In fact, Tyler’s 2004 lawsuit against Los Angeles County seeking the right to marry her lesbian partner caused quite a commotion among some California Democrats, who apparently wanted nothing to interfere with Senator John Kerry’s ousting of President George Bush from the White House. Though Tyler declined to give a full list of names, the North Hills resident says she received two particularly disturbing phone calls from Democratic operative Jean Harris and prominent gay-rights advocate Evan Wolfson. “They yelled at me for not giving them a ‘heads-up’ and for filing at all,” Tyler says.
Troy Perry, plaintiff in the case and another gay-rights pioneer, who in 1969 presided over the first public same-sex-marriage ceremony in America’s history, says he also received a call from Wolfson. “He told me to wait until the time was right,” Perry recalls. “It absolutely had to do with the [2004] election. And this wasn’t the first time I’ve had to fight my community around election time.”
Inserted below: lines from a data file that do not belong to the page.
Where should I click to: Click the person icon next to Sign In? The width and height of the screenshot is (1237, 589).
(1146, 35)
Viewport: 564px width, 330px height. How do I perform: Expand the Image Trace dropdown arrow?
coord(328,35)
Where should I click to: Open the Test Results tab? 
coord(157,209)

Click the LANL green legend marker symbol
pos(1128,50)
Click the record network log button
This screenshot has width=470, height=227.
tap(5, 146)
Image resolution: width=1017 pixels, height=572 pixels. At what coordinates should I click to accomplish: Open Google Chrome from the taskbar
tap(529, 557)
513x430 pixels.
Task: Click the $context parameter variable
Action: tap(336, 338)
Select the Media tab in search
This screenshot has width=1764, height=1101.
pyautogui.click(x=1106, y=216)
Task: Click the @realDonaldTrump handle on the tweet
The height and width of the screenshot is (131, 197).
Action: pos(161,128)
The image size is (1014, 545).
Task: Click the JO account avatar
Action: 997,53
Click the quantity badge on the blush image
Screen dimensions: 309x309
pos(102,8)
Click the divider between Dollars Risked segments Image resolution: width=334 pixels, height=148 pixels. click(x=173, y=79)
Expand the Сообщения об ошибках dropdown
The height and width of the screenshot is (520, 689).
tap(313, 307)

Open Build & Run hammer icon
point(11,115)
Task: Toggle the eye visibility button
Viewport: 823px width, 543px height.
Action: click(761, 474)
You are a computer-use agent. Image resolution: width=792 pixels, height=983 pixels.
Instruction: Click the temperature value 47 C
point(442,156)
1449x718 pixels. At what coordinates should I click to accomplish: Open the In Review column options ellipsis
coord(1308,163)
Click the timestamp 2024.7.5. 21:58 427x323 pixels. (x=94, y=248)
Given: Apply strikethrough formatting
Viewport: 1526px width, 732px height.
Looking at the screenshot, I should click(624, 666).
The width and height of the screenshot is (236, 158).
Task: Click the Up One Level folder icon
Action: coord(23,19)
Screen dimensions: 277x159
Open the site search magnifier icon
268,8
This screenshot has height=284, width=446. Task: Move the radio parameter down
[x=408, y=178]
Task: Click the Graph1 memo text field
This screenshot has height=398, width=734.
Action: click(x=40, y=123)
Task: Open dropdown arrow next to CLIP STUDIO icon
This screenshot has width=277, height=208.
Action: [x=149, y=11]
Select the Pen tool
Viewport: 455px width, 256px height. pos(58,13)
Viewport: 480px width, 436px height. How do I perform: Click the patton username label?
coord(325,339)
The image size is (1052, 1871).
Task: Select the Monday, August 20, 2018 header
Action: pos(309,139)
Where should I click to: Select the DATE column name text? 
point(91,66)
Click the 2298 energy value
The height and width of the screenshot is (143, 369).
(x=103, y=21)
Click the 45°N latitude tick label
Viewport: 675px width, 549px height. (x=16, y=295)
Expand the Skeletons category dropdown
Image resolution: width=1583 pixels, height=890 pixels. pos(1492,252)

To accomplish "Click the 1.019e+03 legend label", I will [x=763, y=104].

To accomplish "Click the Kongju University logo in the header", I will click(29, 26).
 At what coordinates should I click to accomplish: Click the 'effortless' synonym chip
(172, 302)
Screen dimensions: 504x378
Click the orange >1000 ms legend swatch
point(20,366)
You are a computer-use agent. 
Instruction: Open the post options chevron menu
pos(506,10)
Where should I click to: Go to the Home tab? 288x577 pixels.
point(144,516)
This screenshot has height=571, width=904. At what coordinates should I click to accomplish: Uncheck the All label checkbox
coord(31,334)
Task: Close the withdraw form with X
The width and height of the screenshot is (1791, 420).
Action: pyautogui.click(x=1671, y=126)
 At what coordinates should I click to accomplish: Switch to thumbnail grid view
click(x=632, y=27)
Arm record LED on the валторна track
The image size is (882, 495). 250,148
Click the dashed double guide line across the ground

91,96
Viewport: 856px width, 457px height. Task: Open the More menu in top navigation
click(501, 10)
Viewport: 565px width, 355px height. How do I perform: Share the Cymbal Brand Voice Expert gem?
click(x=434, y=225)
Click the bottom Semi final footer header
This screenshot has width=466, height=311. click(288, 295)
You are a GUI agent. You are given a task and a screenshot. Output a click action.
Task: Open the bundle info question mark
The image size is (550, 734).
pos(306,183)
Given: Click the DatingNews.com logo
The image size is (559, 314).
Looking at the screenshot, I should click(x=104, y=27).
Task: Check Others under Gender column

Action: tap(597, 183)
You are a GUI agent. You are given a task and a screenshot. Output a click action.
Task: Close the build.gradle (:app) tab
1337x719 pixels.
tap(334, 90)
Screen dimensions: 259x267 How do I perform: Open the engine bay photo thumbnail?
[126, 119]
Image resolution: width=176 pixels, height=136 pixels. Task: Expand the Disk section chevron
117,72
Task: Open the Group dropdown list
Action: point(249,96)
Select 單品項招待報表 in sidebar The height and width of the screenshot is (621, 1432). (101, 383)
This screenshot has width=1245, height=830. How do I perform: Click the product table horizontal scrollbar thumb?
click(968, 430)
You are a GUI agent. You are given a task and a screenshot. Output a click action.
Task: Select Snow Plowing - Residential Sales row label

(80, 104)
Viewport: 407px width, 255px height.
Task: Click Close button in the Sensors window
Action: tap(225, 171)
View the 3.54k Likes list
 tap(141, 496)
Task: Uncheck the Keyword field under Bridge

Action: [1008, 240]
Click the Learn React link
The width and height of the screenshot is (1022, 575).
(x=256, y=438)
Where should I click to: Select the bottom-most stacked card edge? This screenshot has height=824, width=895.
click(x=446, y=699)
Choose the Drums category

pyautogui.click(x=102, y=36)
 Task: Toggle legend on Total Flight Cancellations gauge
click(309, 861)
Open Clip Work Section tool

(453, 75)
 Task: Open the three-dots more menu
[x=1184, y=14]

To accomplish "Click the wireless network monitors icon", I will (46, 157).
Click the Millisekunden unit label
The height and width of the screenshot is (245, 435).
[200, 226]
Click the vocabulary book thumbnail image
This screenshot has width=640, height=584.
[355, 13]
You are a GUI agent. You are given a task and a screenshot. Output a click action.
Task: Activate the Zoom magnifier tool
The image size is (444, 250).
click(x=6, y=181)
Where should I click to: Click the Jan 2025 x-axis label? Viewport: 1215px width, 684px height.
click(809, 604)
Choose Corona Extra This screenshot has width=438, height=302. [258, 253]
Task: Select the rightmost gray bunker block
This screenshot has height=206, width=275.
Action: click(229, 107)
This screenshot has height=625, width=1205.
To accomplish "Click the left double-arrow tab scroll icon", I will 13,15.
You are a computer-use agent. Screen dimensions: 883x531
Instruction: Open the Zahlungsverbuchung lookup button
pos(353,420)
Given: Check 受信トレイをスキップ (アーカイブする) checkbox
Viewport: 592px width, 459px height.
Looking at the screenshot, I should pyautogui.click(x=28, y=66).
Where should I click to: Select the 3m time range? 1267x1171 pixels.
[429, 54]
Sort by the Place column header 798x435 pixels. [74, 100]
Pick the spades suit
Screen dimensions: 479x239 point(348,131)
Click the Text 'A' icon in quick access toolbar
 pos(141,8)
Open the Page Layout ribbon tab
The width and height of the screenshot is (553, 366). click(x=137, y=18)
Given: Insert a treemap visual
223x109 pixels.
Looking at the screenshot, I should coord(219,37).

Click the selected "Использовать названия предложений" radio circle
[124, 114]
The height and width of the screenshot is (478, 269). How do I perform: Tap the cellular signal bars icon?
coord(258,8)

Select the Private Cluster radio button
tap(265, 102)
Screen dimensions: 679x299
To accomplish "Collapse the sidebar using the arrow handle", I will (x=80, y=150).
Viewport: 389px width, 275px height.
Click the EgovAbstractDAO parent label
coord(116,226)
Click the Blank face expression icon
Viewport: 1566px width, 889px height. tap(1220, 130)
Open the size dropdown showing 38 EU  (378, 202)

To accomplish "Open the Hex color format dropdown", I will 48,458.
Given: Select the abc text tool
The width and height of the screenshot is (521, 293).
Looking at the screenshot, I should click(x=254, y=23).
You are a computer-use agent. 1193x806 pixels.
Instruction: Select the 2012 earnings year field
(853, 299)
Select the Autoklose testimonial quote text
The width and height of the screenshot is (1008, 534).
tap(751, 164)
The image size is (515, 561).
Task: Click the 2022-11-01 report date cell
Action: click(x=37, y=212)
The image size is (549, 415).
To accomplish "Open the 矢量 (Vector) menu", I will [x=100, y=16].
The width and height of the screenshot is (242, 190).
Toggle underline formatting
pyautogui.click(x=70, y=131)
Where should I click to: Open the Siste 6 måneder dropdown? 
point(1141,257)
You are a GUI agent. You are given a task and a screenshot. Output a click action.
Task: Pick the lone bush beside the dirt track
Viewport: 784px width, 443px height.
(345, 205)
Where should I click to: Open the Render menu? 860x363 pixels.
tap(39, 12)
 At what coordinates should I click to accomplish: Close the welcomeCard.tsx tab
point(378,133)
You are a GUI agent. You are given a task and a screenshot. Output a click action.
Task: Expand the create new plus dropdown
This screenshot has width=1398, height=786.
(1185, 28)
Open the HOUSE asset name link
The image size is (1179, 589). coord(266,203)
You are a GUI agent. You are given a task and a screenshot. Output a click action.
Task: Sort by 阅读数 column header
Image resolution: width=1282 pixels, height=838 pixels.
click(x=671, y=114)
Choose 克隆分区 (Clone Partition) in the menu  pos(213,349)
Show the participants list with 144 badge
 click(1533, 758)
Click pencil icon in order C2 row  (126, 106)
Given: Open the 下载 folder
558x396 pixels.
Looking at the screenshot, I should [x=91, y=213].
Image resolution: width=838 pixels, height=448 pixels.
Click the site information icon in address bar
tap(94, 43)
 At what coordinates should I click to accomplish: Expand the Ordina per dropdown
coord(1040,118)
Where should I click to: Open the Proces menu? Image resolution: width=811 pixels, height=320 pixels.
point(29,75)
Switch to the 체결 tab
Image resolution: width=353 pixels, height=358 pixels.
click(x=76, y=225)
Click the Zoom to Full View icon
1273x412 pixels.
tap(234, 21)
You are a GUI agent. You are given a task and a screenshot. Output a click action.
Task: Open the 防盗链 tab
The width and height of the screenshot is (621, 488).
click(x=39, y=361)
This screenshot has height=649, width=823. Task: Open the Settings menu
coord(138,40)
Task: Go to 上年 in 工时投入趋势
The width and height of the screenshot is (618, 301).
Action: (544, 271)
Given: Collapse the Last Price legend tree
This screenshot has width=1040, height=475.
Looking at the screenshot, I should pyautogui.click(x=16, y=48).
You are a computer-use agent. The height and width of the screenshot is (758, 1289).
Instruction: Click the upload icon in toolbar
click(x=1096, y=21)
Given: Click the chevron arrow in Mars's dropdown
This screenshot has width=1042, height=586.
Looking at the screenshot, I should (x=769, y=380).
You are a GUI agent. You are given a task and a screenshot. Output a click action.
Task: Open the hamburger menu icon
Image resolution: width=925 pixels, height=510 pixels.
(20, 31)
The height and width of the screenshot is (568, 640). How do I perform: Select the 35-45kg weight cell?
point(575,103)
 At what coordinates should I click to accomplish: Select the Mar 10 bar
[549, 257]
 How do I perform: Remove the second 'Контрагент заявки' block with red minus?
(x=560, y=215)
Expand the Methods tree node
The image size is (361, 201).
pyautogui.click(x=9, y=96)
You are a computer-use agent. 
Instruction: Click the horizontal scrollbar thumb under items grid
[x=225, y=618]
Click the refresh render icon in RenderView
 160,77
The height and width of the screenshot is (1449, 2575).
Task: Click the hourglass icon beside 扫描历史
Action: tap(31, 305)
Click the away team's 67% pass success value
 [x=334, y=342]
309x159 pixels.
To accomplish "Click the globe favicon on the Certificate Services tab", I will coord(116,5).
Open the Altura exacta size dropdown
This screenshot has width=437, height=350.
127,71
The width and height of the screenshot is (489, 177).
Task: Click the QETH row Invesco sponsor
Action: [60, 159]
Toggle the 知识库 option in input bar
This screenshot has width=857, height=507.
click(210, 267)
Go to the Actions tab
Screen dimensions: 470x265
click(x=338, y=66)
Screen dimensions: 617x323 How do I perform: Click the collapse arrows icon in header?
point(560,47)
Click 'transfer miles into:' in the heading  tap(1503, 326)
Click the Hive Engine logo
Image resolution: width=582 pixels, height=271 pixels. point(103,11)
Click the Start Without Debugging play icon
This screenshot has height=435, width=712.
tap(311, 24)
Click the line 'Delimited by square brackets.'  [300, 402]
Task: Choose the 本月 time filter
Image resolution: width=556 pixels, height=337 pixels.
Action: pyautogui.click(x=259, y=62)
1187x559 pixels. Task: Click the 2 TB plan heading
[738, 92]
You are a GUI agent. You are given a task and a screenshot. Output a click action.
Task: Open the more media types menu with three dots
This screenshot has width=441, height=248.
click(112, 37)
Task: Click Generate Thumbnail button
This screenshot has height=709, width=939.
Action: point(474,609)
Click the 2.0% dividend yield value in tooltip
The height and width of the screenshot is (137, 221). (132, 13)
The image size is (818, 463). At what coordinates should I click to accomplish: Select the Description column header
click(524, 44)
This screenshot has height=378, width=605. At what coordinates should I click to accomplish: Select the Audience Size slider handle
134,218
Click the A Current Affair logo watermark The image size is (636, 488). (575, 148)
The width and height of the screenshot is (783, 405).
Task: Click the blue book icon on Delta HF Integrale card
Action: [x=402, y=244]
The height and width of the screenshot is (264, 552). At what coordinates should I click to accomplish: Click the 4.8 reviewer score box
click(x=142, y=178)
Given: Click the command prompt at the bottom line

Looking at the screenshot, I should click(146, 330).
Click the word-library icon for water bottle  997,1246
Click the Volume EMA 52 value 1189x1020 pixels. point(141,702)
Harris couldn’t be reached for comment, but Wolfson, who describes himself as “nonpartisan,” says the fear of putting Kerry on the spot with a dramatic gay-marriage lawsuit wasn’t the reason for the phone calls. “It certainly wasn’t about the election,” the lawyer says. “My advice has always been that we need to work together, and simply filing a lawsuit isn’t enough to win on its own. We need to educate the public first.”
Perry and Tyler, two battle-tested veterans of the gay-rights struggle, obviously didn’t listen to the unsolicited advice, and now they can legally marry their longtime partners. One of the key people who placed the couples at the altar wasn’t a Democratic insider or an influential activist. He was a Republican named George.
George grew up in Los Angeles and methodically climbed the ranks of the California judiciary circuit. He was first appointed to Los Angeles Municipal Court by then-governor Ronald Reagan in 1972. Five years later, Gov. Jerry Brown, a Democrat, appointed him to the Los Angeles Superior Court. After a four-year stint on the Court of Appeals, Wilson sat George on the California State Supreme Court, elevating him to chief justice in 1996.
“It is fair to say that Ronald George sees cases without a partisan glint,” says Douglas Kmiec, Caruso Family Chair in Constitutional Law at Pepperdine University, “and judges them within their own case-by-case framework. One of the reasons the [gay] marriage cases will likely have credibility is because he does.”